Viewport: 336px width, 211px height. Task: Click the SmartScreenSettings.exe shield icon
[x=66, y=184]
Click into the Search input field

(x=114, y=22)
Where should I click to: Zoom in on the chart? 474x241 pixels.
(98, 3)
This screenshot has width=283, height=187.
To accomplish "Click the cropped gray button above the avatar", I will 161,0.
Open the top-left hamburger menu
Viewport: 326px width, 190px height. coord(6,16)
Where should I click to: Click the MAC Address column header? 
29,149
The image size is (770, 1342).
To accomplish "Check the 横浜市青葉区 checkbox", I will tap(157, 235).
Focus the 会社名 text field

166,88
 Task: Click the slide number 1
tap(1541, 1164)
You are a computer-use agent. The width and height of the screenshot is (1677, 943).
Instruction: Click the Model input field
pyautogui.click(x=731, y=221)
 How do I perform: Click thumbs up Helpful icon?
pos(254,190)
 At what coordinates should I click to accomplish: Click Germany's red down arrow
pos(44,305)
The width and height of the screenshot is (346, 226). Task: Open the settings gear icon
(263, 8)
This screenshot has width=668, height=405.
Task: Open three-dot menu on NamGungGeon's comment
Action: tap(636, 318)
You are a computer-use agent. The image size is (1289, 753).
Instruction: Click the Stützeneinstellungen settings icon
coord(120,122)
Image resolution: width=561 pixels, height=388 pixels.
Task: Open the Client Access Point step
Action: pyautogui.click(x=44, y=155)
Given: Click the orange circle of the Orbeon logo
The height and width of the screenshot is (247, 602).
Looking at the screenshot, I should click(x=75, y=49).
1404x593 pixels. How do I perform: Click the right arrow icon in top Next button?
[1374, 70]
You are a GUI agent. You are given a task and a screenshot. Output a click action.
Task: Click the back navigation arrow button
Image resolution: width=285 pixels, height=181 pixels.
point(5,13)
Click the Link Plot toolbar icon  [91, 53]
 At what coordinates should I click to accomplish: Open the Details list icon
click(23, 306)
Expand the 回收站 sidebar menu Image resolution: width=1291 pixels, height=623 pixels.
------------------------------------------------------------------------
Required action
Transcribe the material exactly, stopping after the "You are a computer-use agent. The image" line.

Written reply
Viewport: 336px width, 211px height. Task: Click the SmartScreenSettings.exe shield icon
[x=66, y=184]
Click into the Search input field

(x=114, y=22)
Where should I click to: Zoom in on the chart? 474x241 pixels.
(98, 3)
This screenshot has width=283, height=187.
To accomplish "Click the cropped gray button above the avatar", I will 161,0.
Open the top-left hamburger menu
Viewport: 326px width, 190px height. coord(6,16)
Where should I click to: Click the MAC Address column header? 
29,149
The image size is (770, 1342).
To accomplish "Check the 横浜市青葉区 checkbox", I will tap(157, 235).
Focus the 会社名 text field

166,88
 Task: Click the slide number 1
tap(1541, 1164)
You are a computer-use agent. The width and height of the screenshot is (1677, 943).
Instruction: Click the Model input field
pyautogui.click(x=731, y=221)
 How do I perform: Click thumbs up Helpful icon?
pos(254,190)
 At what coordinates should I click to accomplish: Click Germany's red down arrow
pos(44,305)
The width and height of the screenshot is (346, 226). Task: Open the settings gear icon
(263, 8)
This screenshot has width=668, height=405.
Task: Open three-dot menu on NamGungGeon's comment
Action: tap(636, 318)
You are a computer-use agent. The image size is (1289, 753).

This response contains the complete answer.